(Collected data entries)

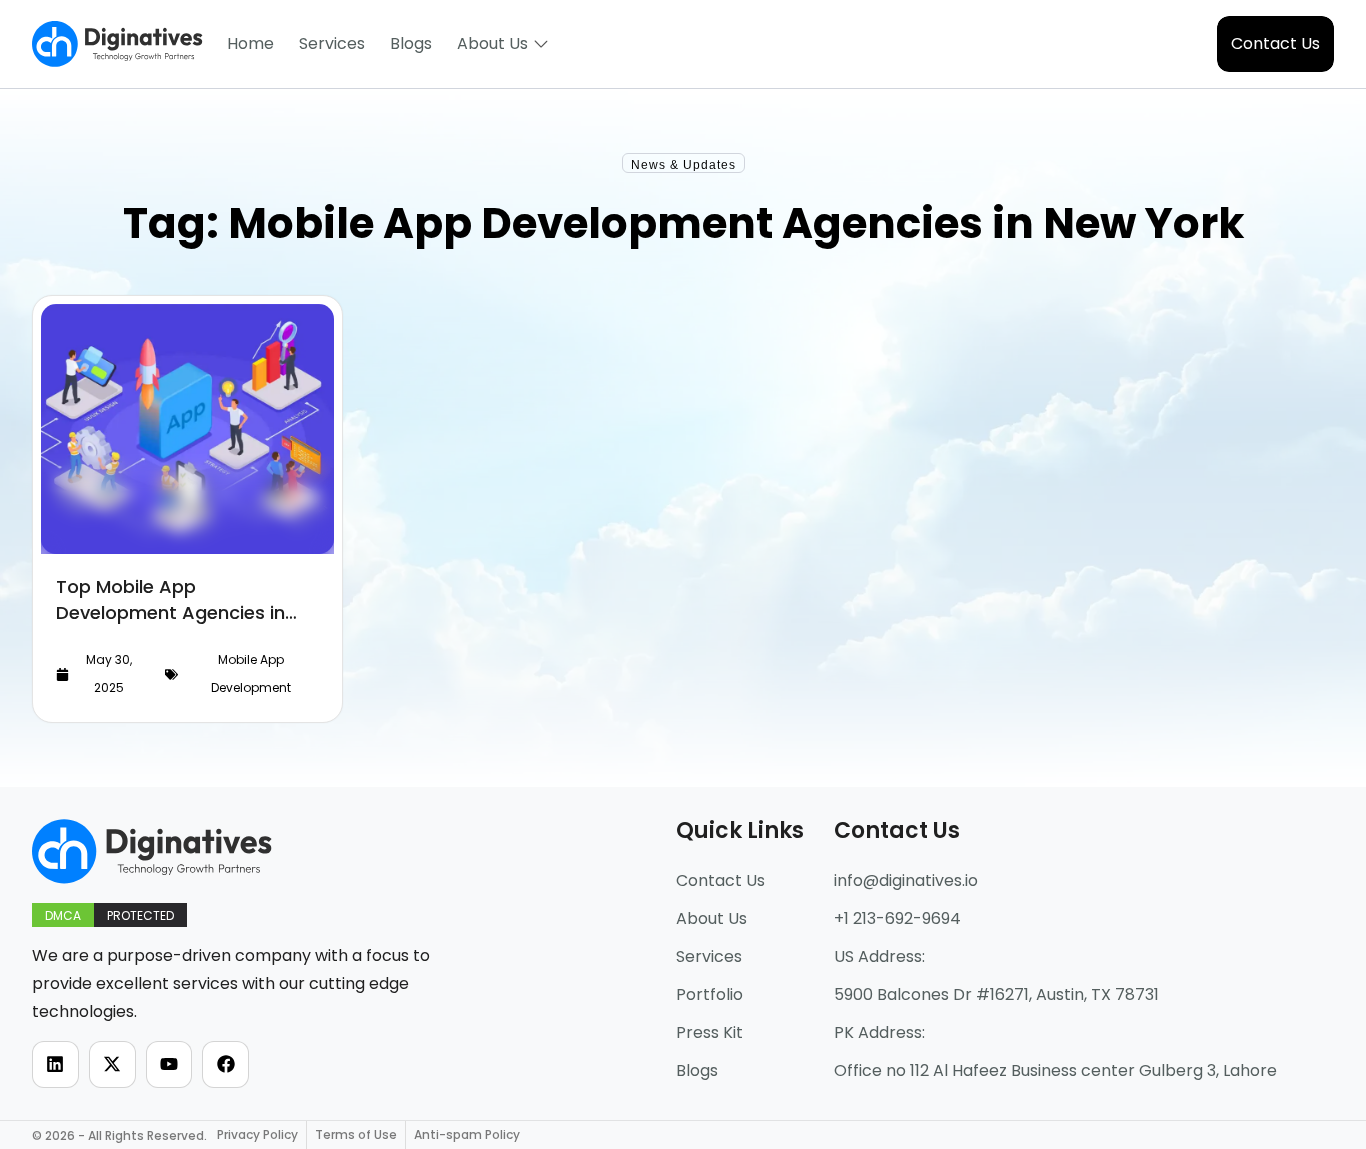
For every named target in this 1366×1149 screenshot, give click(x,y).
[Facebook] (225, 1064)
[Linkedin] (55, 1064)
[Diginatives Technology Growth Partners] (117, 44)
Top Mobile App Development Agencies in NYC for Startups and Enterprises (170, 625)
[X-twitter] (112, 1064)
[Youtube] (169, 1064)
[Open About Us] (541, 44)
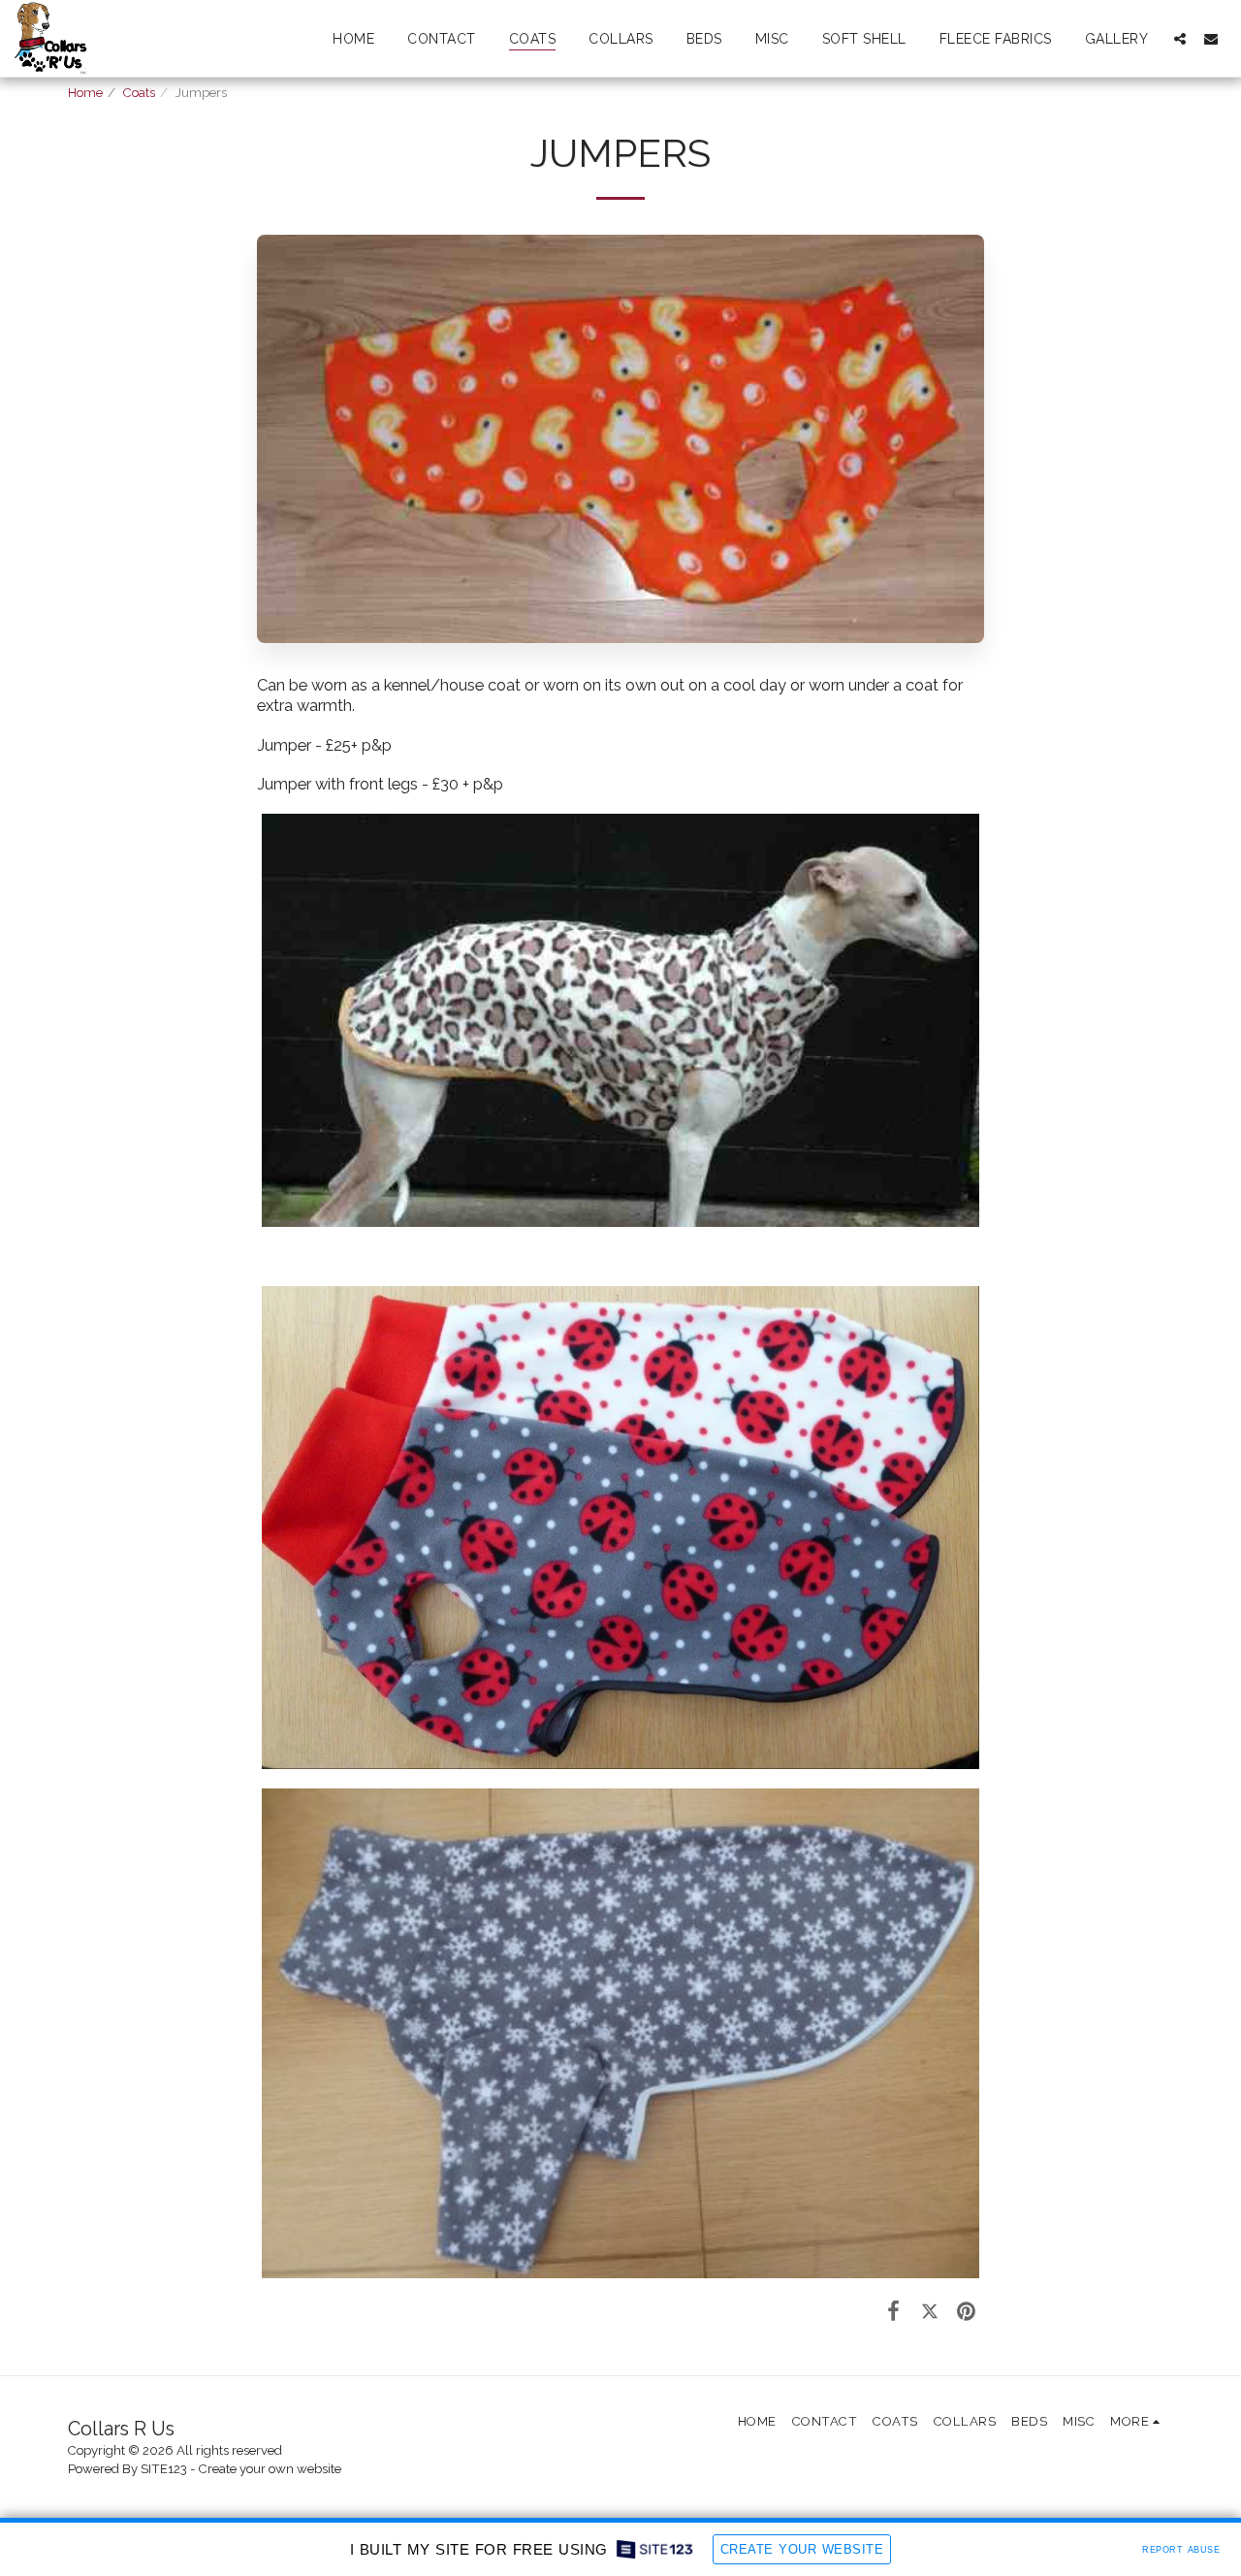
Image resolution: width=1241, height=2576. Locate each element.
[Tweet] (929, 2311)
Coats (139, 92)
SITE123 (164, 2469)
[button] (1179, 38)
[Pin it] (966, 2311)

▸ **Exercise description**
Word for word, return the entries above, but without any pictures.

▸ **Response area**
For every named target in this 1366×1149 screenshot, give click(x,y).
[Facebook] (225, 1064)
[Linkedin] (55, 1064)
[Diginatives Technology Growth Partners] (117, 44)
Top Mobile App Development Agencies in NYC for Startups and Enterprises (170, 625)
[X-twitter] (112, 1064)
[Youtube] (169, 1064)
[Open About Us] (541, 44)
Image resolution: width=1241, height=2576. Locate each element.
[Tweet] (929, 2311)
Coats (139, 92)
SITE123 (164, 2469)
[button] (1179, 38)
[Pin it] (966, 2311)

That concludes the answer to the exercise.